First Light Gallery is located at 1009 E. Main St. | Photo by Eli Keel

The 1000 block of East Main Street in Butchertown will get another exciting new neighbor when First Light Gallery opens its doors on Friday. It’s one of a few photography-focused galleries in Louisville, and the first exhibition features Rupert Vandervell, a renowned international artist.

Gallery owner Andrew J. McCawley spoke with Insider about the new gallery, his live/work space in Butchertown, and his love of the medium.

McCawley’s interest in photography started with unsophisticated equipment.

A self-portrait by Andrew J. McCawley

“I was just messing around with disposable cameras because I liked Polaroid — the crappy feel of disposables,” he says.

After graduating from Male High School in 2000, he soon moved on to fancier cameras, attending the University of Kentucky, though it was a few years before he settled on fine art and photography as a major. After college, the Louisville native traveled and worked small jobs as a self-described starving artist.

That all changed a few years back, when McCawley decided it was time to make a real living with his camera.

“A few years ago, I decided to start my own business and use my camera. I pretty much took any job I could get freelancing, just making it work,” says McCawley. “Three years later, my business has grown and I’ve got pretty steady jobs coming in.”

He was successful enough that it was time to get his own studio, so the artist started putting out feelers for a space that would fit his needs.

“I talked to my cousin who happened to know Andy Blieden, who is the developer of the Butcherblock and a lot of Butchertown,” says McCawley.

It was Blieden’s idea for McCawley to combine his studio and living space.

“So after he showed me the space, it all clicked, it all came together. Living in the back, studio in the middle, and I had this front space,” he says.

Untitled by Rupert Vandervell

The photographer could have used the front space to exhibit his own work, but that idea didn’t appeal to him.

“I have this space that I wasn’t sure exactly what to do with. I didn’t want to feature all my work — it seemed like too much space and it was more than I needed.”

It was then that McCawley began to envision First Light Gallery.

“So because of my passion for the medium … I was, like, why not a gallery?
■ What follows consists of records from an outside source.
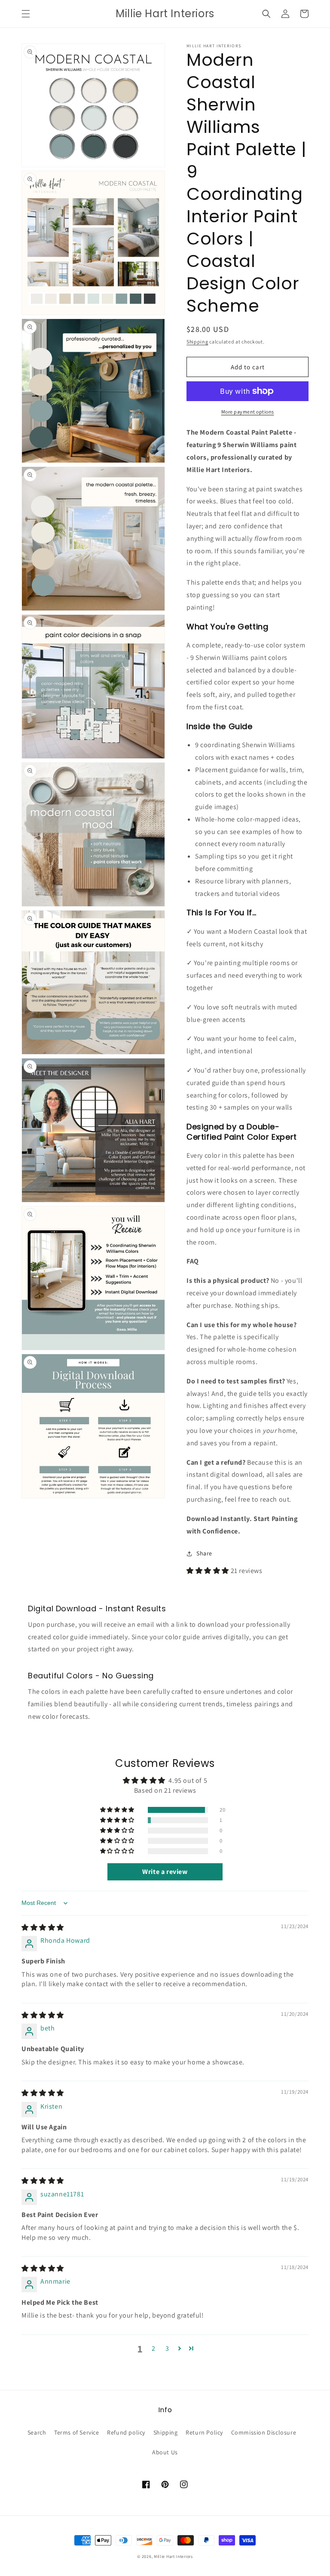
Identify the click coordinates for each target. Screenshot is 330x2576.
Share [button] (204, 1553)
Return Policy (204, 2432)
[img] (42, 1927)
And that carves out a niche for myself and my business, and it creates a platform for artists who have trouble having shows and whatnot, and having their work shown,” he explains.

Untitled by Rupert Vandervell

Part of that decision comes from McCawley’s belief that photography as a fine art is underrepresented in Louisville. He moved into the space with his family and adorable dog Marlo, and then started contacting artists.
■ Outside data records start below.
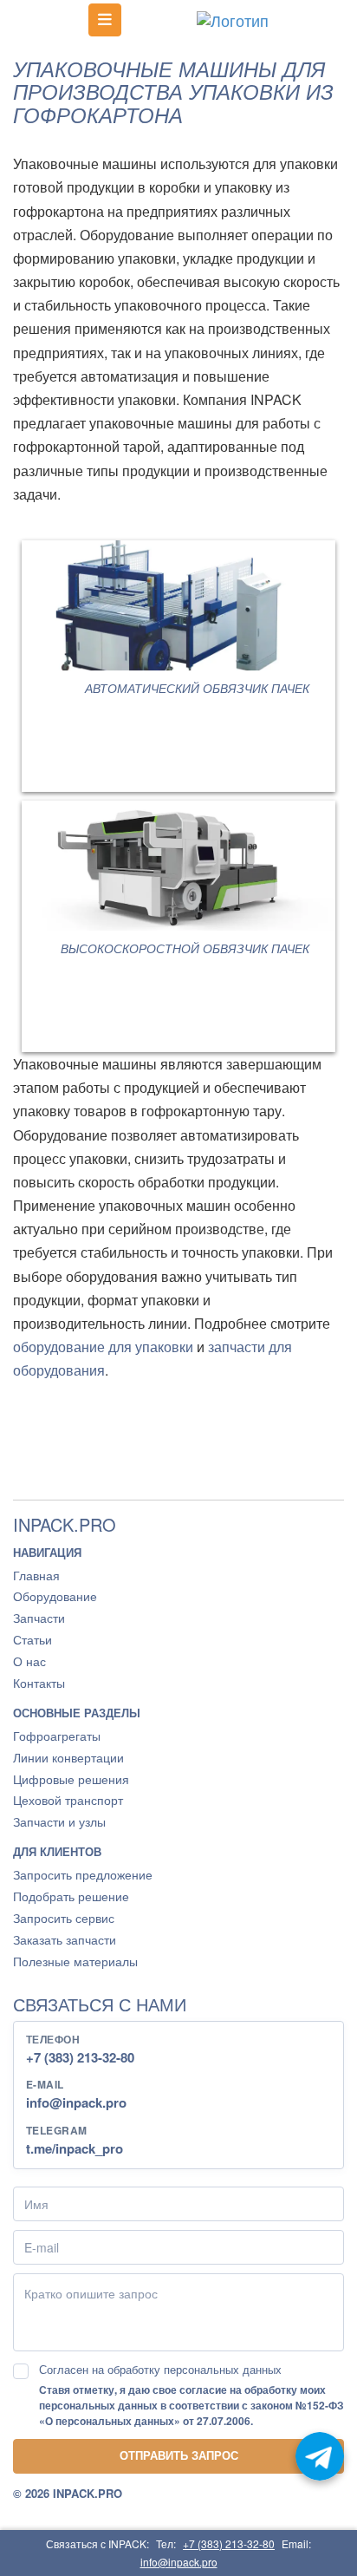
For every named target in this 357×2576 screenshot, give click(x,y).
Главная (36, 1575)
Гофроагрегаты (57, 1735)
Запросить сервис (63, 1917)
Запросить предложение (83, 1874)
“It was really well-received by everybody I reached out to, and I hope to be representing more artists as time passes,” says McCawley. “I’ve got a handful of local artists involved, I’ve got a few artists scattered around the United States, I have one international artist who happens to be the first featured exhibit.”

That first exhibit features a series of photographs by Vandervell called “Man on Earth.”

McCawley says he first came across the artist when he was looking at thousands and thousands of pictures online.

“It’s a way for me to waste a lot of time,” he jokes.

Vandervell’s work is visually stunning. The black-and-white compositions present single figures set against large urban backdrops. With an obsession with lines and geometric shapes, Vandervell’s street photography takes on a fantastic, almost surreal quality at first sight.

As the viewer’s mind unpacks the lines, shadows and curves, the images resolve into an everyday slice of the city. Here is a long staircase, there are the shadows cast by a bridge. The single figures look like strange survivors of a worldwide holocaust.

McCawley was drawn to Vandervell’s work.

Untitled by Rupert Vandervell

“Right now it’s becoming more and more difficult to find yourself in a place of isolation unless you take a trip, take a drive outside the city,” he says. “And all his work shows kind of an isolated, or solitary figure, in what I’ve called kind of Escher-esque realities.”

He pauses and adds, “I’m super excited.”

It was unclear if he was speaking specifically of showing Vandervell’s work or the future of First Light Gallery, but either way, McCawley’s excitement is warranted.

First Light Gallery opens with “Man on Earth” on Friday, April 21, with a special reception from 4-9 p.m. Regular hours are Wednesday-Saturday, noon-5 p.m., the first Friday of the month from 4-9 p.m,. and by appointment. The gallery is located at 1009 E. Main St.